[TASK GOAL]: Would you copy only the lines below, from the one containing "Instruction: Click the globe" through the very last one, leaving the pictures out?

(Items from a dataset)
§

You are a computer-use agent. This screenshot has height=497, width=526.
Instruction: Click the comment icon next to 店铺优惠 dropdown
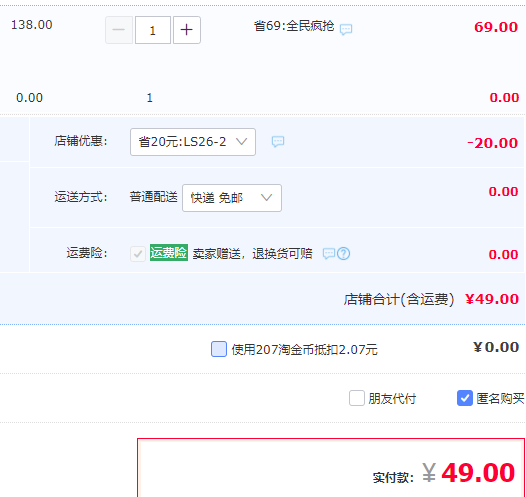click(x=278, y=142)
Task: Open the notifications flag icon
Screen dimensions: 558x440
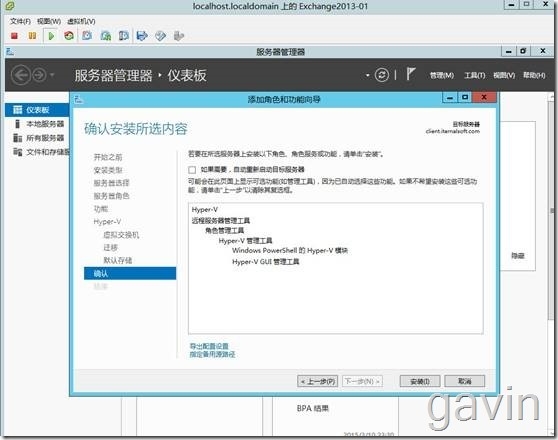Action: coord(410,74)
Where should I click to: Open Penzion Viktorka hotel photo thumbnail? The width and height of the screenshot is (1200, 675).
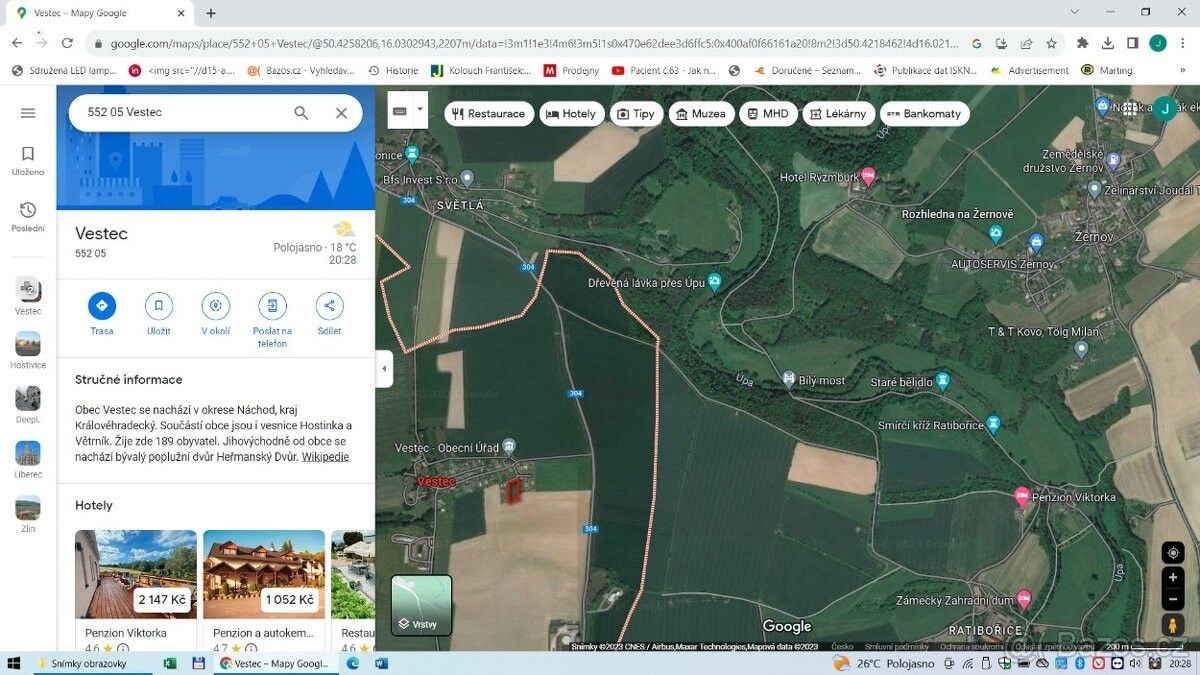click(136, 575)
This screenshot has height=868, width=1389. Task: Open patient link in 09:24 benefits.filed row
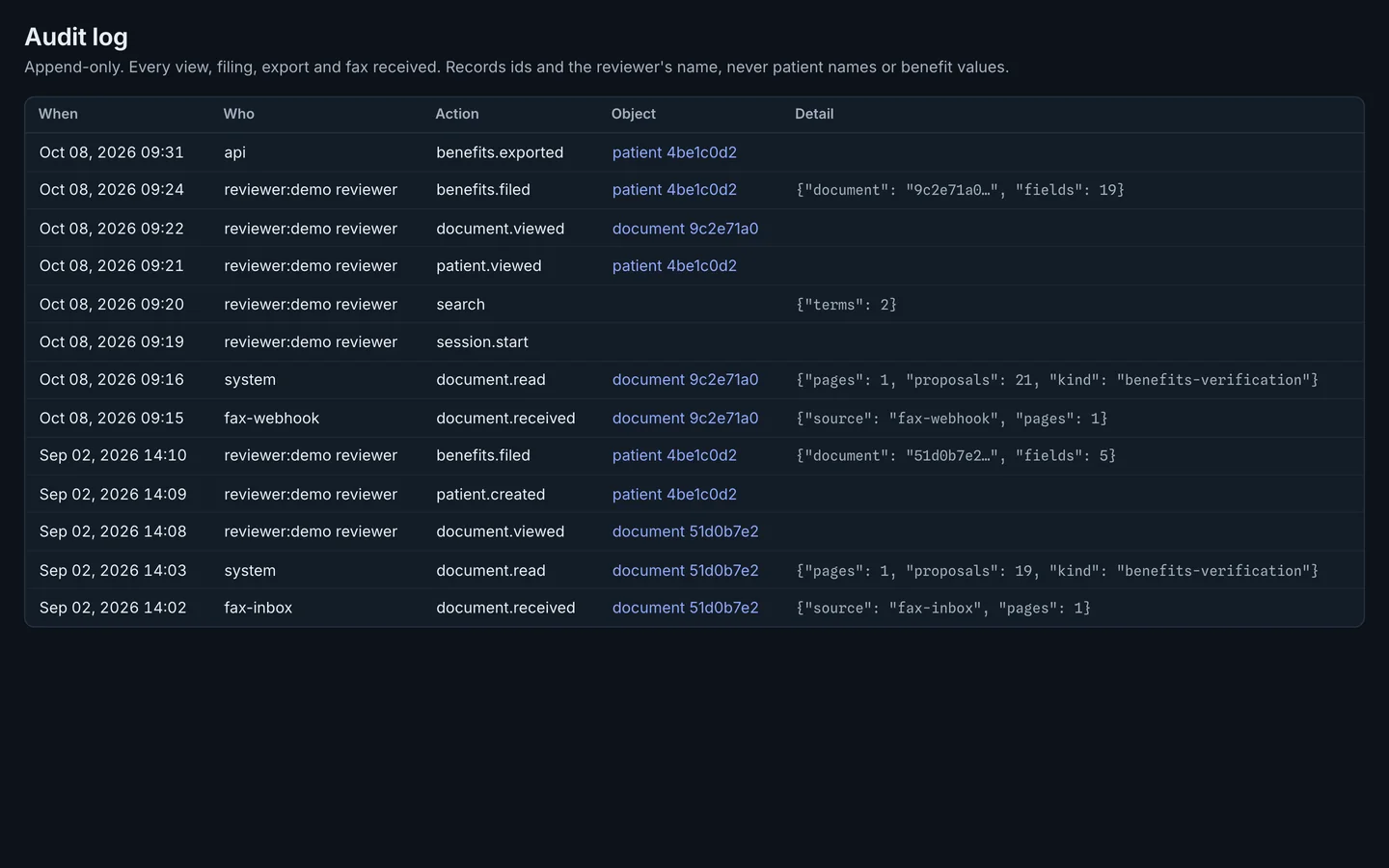tap(674, 190)
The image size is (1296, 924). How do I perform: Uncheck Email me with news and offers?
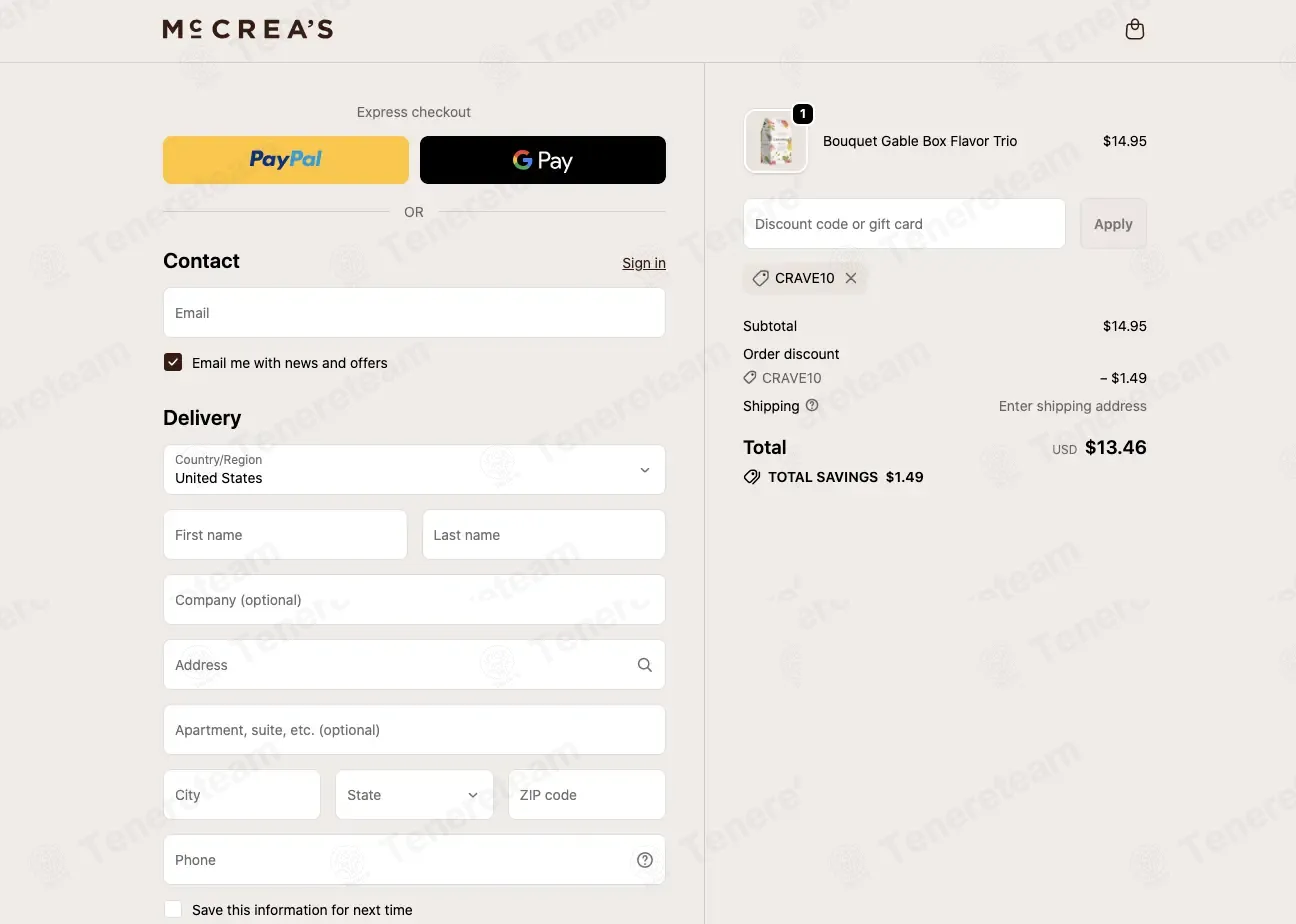pyautogui.click(x=173, y=362)
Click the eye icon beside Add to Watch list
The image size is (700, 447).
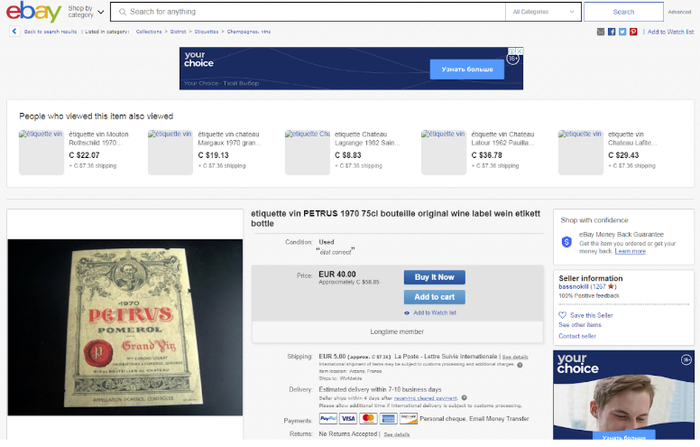tap(407, 313)
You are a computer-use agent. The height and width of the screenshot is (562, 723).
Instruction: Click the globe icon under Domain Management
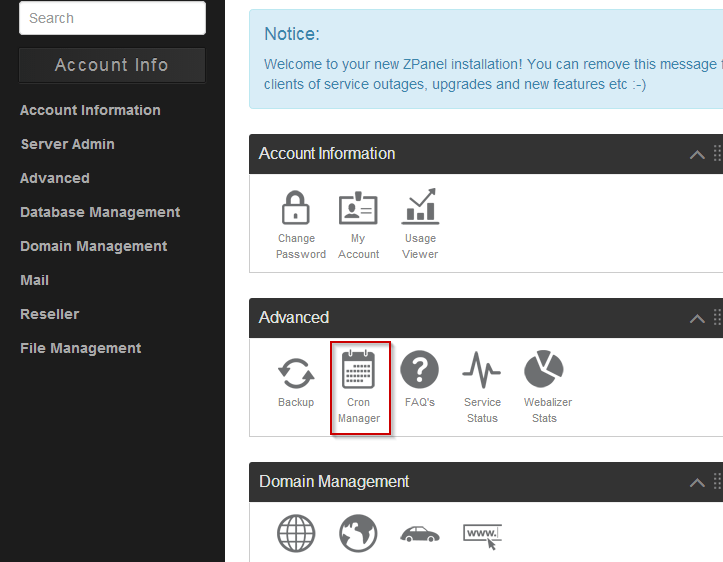[296, 534]
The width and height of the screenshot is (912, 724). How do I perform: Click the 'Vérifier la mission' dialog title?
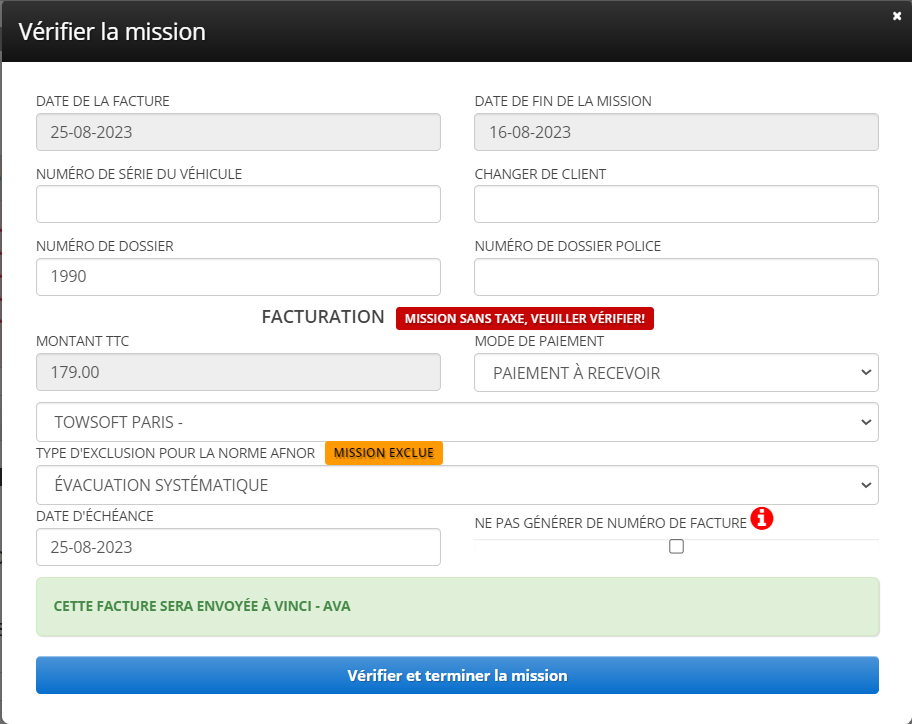(112, 31)
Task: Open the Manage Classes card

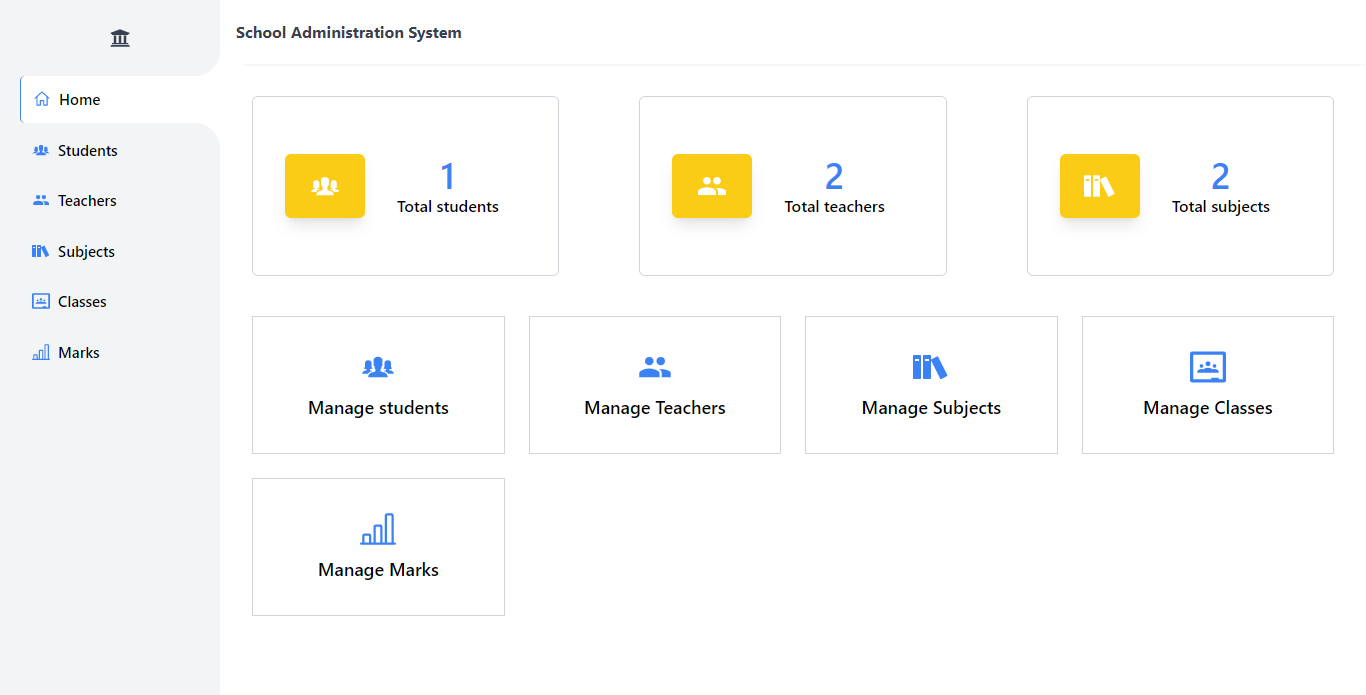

§

[RESPONSE BELOW]:
Instruction: Click the globe icon under Domain Management
[296, 534]
The width and height of the screenshot is (912, 724). How do I perform: Click the 'Vérifier la mission' dialog title?
(112, 31)
Task: Open the Manage Classes card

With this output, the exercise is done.